From: Doug Schepers <schepers@w3.org>
Date: Wed, 23 Sep 2009 01:19:44 -0400
To: "www-dom@w3.org" <www-dom@w3.org>
Message-ID: <4AB9AFF0.5030305@w3.org>
Hi, Maciej-

Maciej Stachowiak wrote (on 9/22/09 11:23 PM):
>
> On Sep 22, 2009, at 7:53 PM, Ian Hickson wrote:
>
>> On Tue, 22 Sep 2009, Maciej Stachowiak wrote:
>>> On Sep 22, 2009, at 9:27 AM, Anne van Kesteren wrote:
>>>
>>> I agree with Anne. I think we should remove the U+XXXX format entirely.
>>> If you have a string like Q, you can convert it to a unicode numeric
>>> value for range checking like this: [...]
>>>
>>> I don't think the U+XXXX string format does not add any value.
>>
>> Are dead keys represented in some way? The string "\x0308" is not a valid
>> Unicode string (it has a combining character with no base), but I don't
>> see how else we would represent the diaeresis dead key.
>
> I hadn't thought of dead keys.

I did mention that as one of the use cases at the beginning of this 
thread [1], but I probably could have expressed it more clearly.

Another case I mentioned is making sure that a character is in a certain 
range (such as in a certain code block or language group).  This is 
possible with the Unicode code point (and some regex), but not with the 
character (I think), because a given character representation can 
actually appear in multiple ranges, so you can't say for certain that 
some particular character belongs to unequivocally to a certain range. 
That might not be correct... I'll look into it and report back (unless 
someone already knows for sure).


>According to the spec, the key identifier
> for the diaeresis dead key is the string "DeadUmlaut". I can see a few
> possible ways to deal with this:

We could remove the "key name" from the Unicode values, or replace it 
with something more appropriate, perhaps.

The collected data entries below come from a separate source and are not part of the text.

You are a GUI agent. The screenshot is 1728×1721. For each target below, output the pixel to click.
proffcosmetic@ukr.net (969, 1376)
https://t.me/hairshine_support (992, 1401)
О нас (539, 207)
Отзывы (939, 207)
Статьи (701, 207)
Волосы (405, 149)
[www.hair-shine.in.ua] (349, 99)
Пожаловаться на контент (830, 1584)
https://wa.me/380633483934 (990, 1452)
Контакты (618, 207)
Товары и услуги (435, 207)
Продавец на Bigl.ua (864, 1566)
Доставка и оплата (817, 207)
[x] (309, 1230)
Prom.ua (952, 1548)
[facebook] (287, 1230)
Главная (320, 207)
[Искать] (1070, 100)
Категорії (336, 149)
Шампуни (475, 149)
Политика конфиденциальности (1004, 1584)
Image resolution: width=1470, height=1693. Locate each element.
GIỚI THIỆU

> 1) Have a way to get the unicode code point for a dead key. But I think
> a numeric value would be more useful than the U+XXXX format string.
> 1.a) This could be a global method that takes strings like "DeadUmlaut"
> and returns code points as numeric values ; OR
> 1.b) There could be an attribute on key events that gives the code
> point, if any, separate from the key identifier. long unicodeCodePoint
> for instance.

When we discussed this in the telcons, we decided that a utility 
function was better than a event attribute, because you could use it at 
any time, not just when a keyboard event had occurred... (there was some 
other reason that Travis brought up that escapes me at the moment).

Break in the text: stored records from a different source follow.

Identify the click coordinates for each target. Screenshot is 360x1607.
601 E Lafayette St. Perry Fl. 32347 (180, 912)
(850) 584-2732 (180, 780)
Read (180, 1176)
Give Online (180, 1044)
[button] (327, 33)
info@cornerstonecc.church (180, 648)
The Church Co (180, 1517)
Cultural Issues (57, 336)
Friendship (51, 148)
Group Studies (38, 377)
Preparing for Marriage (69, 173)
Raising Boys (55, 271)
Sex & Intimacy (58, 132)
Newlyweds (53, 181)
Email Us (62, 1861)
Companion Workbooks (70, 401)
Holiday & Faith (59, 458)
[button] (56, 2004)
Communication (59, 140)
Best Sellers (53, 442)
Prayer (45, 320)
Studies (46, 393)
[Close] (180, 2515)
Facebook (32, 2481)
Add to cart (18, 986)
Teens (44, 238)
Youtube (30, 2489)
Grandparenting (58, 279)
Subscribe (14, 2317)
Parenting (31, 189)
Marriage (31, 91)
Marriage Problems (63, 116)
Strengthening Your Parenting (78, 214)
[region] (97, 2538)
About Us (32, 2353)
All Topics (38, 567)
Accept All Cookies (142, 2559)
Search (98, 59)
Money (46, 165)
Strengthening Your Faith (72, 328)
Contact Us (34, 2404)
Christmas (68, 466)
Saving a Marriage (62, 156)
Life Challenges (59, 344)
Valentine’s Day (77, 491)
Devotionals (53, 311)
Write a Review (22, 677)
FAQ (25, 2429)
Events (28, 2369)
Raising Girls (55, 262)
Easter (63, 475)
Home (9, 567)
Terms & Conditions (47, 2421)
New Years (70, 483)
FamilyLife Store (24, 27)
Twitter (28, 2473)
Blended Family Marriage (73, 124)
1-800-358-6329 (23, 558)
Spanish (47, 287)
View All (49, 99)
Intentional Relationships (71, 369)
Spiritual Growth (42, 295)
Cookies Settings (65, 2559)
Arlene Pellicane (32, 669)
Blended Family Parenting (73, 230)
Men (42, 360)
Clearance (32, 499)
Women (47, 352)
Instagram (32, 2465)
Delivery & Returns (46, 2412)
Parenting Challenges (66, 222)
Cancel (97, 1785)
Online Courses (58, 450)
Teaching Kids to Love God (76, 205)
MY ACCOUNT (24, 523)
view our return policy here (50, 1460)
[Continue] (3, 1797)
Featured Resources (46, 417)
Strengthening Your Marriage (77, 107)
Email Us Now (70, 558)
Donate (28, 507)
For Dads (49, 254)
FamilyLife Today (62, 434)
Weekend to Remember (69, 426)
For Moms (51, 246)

However, that was my first thought as well, so I'm amenable to that 
(maybe just ".codepoint"?).


> 2) Alternately - even though "\x0308" is not a valid Unicode string, it
> can still be represented as a DOM string and as a JavaScript string,
> since both the DOM and JavaScript define strings as sequences of 16-bit
> UTf-16 code units, and may represent invalid strings (including even
> such things as containing only one code unit of the two that comprise a
> surrogate pair). Thus, identifiers like "DeadUmlaut" could be replaced
> with ones like "\x0308".

What's the advantage of this over the U+XXXX format string?  I don't get it.

My own thought in putting this together was that we don't know all the 
uses it will be put to, so enabling the most general and generic 
approach is probably the safest bet.  Cutting corners now might 
inadvertently exclude some use case down the line, and enabling access 
to all the key identifier value types doesn't seem to be much more 
overhead (if any).  Please correct me if I'm wrong.


[1] http://lists.w3.org/Archives/Public/www-dom/2009JulSep/0406.html

Regards-
-Doug Schepers
W3C Team Contact, SVG and WebApps WGs
Received on Wednesday, 23 September 2009 05:19:53 UTC